▶ **Exercise aim**:
Every record below needs to be printed again exactly.

___ Given information ___

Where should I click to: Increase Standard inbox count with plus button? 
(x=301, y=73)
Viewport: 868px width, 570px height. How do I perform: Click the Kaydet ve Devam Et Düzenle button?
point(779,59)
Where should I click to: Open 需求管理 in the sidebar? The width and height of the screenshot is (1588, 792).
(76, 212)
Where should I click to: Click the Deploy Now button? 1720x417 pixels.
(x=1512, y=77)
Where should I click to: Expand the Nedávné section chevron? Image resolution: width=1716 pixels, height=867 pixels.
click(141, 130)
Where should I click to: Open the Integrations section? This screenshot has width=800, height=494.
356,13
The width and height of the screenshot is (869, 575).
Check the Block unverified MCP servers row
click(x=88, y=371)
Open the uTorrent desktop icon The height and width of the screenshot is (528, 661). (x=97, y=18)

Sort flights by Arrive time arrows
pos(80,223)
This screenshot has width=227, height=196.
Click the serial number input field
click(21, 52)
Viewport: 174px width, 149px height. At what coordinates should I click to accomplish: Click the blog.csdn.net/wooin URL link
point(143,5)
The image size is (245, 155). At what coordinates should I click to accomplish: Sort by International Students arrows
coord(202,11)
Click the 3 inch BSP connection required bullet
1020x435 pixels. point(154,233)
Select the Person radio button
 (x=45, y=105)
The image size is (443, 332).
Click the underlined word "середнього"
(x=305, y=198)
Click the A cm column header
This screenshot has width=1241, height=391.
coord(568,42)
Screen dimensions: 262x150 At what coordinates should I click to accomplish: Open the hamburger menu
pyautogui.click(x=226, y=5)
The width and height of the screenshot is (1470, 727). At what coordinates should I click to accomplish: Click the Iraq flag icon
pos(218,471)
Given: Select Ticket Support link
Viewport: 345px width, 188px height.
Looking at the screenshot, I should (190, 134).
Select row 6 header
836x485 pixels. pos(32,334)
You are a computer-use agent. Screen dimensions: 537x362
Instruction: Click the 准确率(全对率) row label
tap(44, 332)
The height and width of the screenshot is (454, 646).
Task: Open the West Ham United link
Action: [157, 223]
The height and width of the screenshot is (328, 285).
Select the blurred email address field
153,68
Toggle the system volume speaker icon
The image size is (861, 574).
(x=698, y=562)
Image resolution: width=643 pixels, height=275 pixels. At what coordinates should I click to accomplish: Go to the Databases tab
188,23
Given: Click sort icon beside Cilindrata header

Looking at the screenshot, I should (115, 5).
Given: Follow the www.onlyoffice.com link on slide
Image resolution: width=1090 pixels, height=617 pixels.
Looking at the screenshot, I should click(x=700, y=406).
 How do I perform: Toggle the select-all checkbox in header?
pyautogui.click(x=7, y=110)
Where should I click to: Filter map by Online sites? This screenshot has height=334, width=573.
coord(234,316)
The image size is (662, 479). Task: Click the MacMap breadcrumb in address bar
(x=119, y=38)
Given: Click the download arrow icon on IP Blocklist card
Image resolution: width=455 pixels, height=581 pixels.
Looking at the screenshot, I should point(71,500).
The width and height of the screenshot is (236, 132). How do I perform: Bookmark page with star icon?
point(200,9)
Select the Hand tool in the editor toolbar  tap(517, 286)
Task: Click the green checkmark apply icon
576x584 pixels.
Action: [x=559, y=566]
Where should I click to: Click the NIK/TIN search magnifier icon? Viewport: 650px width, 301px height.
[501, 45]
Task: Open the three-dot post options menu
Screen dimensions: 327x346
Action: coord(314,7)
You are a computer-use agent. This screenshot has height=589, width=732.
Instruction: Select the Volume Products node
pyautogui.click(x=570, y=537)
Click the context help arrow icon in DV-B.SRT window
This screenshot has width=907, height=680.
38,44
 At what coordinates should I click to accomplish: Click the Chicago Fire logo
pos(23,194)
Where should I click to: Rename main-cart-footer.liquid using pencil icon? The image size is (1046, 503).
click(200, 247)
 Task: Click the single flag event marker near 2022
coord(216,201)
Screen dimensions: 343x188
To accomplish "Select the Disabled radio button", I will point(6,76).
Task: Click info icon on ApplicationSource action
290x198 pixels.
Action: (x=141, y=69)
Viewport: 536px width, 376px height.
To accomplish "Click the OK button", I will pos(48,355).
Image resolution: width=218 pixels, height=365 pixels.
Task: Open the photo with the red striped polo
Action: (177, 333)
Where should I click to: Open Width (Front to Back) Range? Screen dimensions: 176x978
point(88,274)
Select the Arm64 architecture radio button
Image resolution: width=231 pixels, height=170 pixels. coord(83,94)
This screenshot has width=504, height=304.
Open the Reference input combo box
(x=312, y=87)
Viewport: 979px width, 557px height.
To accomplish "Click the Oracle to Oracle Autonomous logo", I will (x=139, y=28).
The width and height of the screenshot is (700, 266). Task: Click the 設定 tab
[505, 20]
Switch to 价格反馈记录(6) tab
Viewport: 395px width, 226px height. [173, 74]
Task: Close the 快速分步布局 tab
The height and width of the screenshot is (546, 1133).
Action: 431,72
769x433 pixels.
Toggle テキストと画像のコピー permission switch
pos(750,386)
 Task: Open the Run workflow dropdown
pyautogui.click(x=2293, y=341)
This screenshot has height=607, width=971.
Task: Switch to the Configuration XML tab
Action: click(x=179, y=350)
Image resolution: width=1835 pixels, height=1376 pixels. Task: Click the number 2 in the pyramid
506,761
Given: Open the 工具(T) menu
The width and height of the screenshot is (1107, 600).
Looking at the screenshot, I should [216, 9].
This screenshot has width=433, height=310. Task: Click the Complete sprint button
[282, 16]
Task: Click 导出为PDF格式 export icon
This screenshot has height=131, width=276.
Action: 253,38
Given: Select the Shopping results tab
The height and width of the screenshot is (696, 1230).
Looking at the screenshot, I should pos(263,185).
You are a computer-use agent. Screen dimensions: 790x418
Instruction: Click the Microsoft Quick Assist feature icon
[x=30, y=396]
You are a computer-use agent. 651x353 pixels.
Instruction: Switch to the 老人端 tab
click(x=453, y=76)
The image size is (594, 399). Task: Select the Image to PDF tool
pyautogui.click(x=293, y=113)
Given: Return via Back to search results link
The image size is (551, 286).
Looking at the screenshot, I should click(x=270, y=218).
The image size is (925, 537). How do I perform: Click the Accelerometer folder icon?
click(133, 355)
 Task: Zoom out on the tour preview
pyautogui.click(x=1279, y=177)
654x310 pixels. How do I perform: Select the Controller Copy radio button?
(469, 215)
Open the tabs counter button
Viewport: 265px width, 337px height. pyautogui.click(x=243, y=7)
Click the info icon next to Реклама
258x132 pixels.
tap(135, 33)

___

▶ **Task response**:
Where should I click to: Increase Standard inbox count with plus button? 
(x=301, y=73)
Viewport: 868px width, 570px height. How do I perform: Click the Kaydet ve Devam Et Düzenle button?
point(779,59)
Where should I click to: Open 需求管理 in the sidebar? The width and height of the screenshot is (1588, 792).
(76, 212)
Where should I click to: Click the Deploy Now button? 1720x417 pixels.
(x=1512, y=77)
Where should I click to: Expand the Nedávné section chevron? Image resolution: width=1716 pixels, height=867 pixels.
click(141, 130)
Where should I click to: Open the Integrations section? This screenshot has width=800, height=494.
356,13
The width and height of the screenshot is (869, 575).
Check the Block unverified MCP servers row
click(x=88, y=371)
Open the uTorrent desktop icon The height and width of the screenshot is (528, 661). (x=97, y=18)

Sort flights by Arrive time arrows
pos(80,223)
This screenshot has width=227, height=196.
Click the serial number input field
click(21, 52)
Viewport: 174px width, 149px height. At what coordinates should I click to accomplish: Click the blog.csdn.net/wooin URL link
point(143,5)
The image size is (245, 155). At what coordinates should I click to accomplish: Sort by International Students arrows
coord(202,11)
Click the 3 inch BSP connection required bullet
1020x435 pixels. point(154,233)
Select the Person radio button
 (x=45, y=105)
The image size is (443, 332).
Click the underlined word "середнього"
(x=305, y=198)
Click the A cm column header
This screenshot has width=1241, height=391.
coord(568,42)
Screen dimensions: 262x150 At what coordinates should I click to accomplish: Open the hamburger menu
pyautogui.click(x=226, y=5)
The width and height of the screenshot is (1470, 727). At what coordinates should I click to accomplish: Click the Iraq flag icon
pos(218,471)
Given: Select Ticket Support link
Viewport: 345px width, 188px height.
Looking at the screenshot, I should (190, 134).
Select row 6 header
836x485 pixels. pos(32,334)
You are a computer-use agent. Screen dimensions: 537x362
Instruction: Click the 准确率(全对率) row label
tap(44, 332)
The height and width of the screenshot is (454, 646).
Task: Open the West Ham United link
Action: [157, 223]
The height and width of the screenshot is (328, 285).
Select the blurred email address field
153,68
Toggle the system volume speaker icon
The image size is (861, 574).
(x=698, y=562)
Image resolution: width=643 pixels, height=275 pixels. At what coordinates should I click to accomplish: Go to the Databases tab
188,23
Given: Click sort icon beside Cilindrata header

Looking at the screenshot, I should (115, 5).
Given: Follow the www.onlyoffice.com link on slide
Image resolution: width=1090 pixels, height=617 pixels.
Looking at the screenshot, I should click(x=700, y=406).
 How do I perform: Toggle the select-all checkbox in header?
pyautogui.click(x=7, y=110)
Where should I click to: Filter map by Online sites? This screenshot has height=334, width=573.
coord(234,316)
The image size is (662, 479). Task: Click the MacMap breadcrumb in address bar
(x=119, y=38)
Given: Click the download arrow icon on IP Blocklist card
Image resolution: width=455 pixels, height=581 pixels.
Looking at the screenshot, I should point(71,500).
The width and height of the screenshot is (236, 132). How do I perform: Bookmark page with star icon?
point(200,9)
Select the Hand tool in the editor toolbar  tap(517, 286)
Task: Click the green checkmark apply icon
576x584 pixels.
Action: [x=559, y=566]
Where should I click to: Click the NIK/TIN search magnifier icon? Viewport: 650px width, 301px height.
[501, 45]
Task: Open the three-dot post options menu
Screen dimensions: 327x346
Action: coord(314,7)
You are a computer-use agent. This screenshot has height=589, width=732.
Instruction: Select the Volume Products node
pyautogui.click(x=570, y=537)
Click the context help arrow icon in DV-B.SRT window
This screenshot has width=907, height=680.
38,44
 At what coordinates should I click to accomplish: Click the Chicago Fire logo
pos(23,194)
Where should I click to: Rename main-cart-footer.liquid using pencil icon? The image size is (1046, 503).
click(200, 247)
 Task: Click the single flag event marker near 2022
coord(216,201)
Screen dimensions: 343x188
To accomplish "Select the Disabled radio button", I will point(6,76).
Task: Click info icon on ApplicationSource action
290x198 pixels.
Action: (x=141, y=69)
Viewport: 536px width, 376px height.
To accomplish "Click the OK button", I will pos(48,355).
Image resolution: width=218 pixels, height=365 pixels.
Task: Open the photo with the red striped polo
Action: (177, 333)
Where should I click to: Open Width (Front to Back) Range? Screen dimensions: 176x978
point(88,274)
Select the Arm64 architecture radio button
Image resolution: width=231 pixels, height=170 pixels. coord(83,94)
This screenshot has width=504, height=304.
Open the Reference input combo box
(x=312, y=87)
Viewport: 979px width, 557px height.
To accomplish "Click the Oracle to Oracle Autonomous logo", I will (x=139, y=28).
The width and height of the screenshot is (700, 266). Task: Click the 設定 tab
[505, 20]
Switch to 价格反馈记录(6) tab
Viewport: 395px width, 226px height. [173, 74]
Task: Close the 快速分步布局 tab
The height and width of the screenshot is (546, 1133).
Action: 431,72
769x433 pixels.
Toggle テキストと画像のコピー permission switch
pos(750,386)
 Task: Open the Run workflow dropdown
pyautogui.click(x=2293, y=341)
This screenshot has height=607, width=971.
Task: Switch to the Configuration XML tab
Action: click(x=179, y=350)
Image resolution: width=1835 pixels, height=1376 pixels. Task: Click the number 2 in the pyramid
506,761
Given: Open the 工具(T) menu
The width and height of the screenshot is (1107, 600).
Looking at the screenshot, I should [216, 9].
This screenshot has width=433, height=310. Task: Click the Complete sprint button
[282, 16]
Task: Click 导出为PDF格式 export icon
This screenshot has height=131, width=276.
Action: 253,38
Given: Select the Shopping results tab
The height and width of the screenshot is (696, 1230).
Looking at the screenshot, I should pos(263,185).
You are a computer-use agent. Screen dimensions: 790x418
Instruction: Click the Microsoft Quick Assist feature icon
[x=30, y=396]
You are a computer-use agent. 651x353 pixels.
Instruction: Switch to the 老人端 tab
click(x=453, y=76)
The image size is (594, 399). Task: Select the Image to PDF tool
pyautogui.click(x=293, y=113)
Given: Return via Back to search results link
The image size is (551, 286).
Looking at the screenshot, I should click(x=270, y=218).
The image size is (925, 537). How do I perform: Click the Accelerometer folder icon?
click(133, 355)
 Task: Zoom out on the tour preview
pyautogui.click(x=1279, y=177)
654x310 pixels. How do I perform: Select the Controller Copy radio button?
(469, 215)
Open the tabs counter button
Viewport: 265px width, 337px height. pyautogui.click(x=243, y=7)
Click the info icon next to Реклама
258x132 pixels.
tap(135, 33)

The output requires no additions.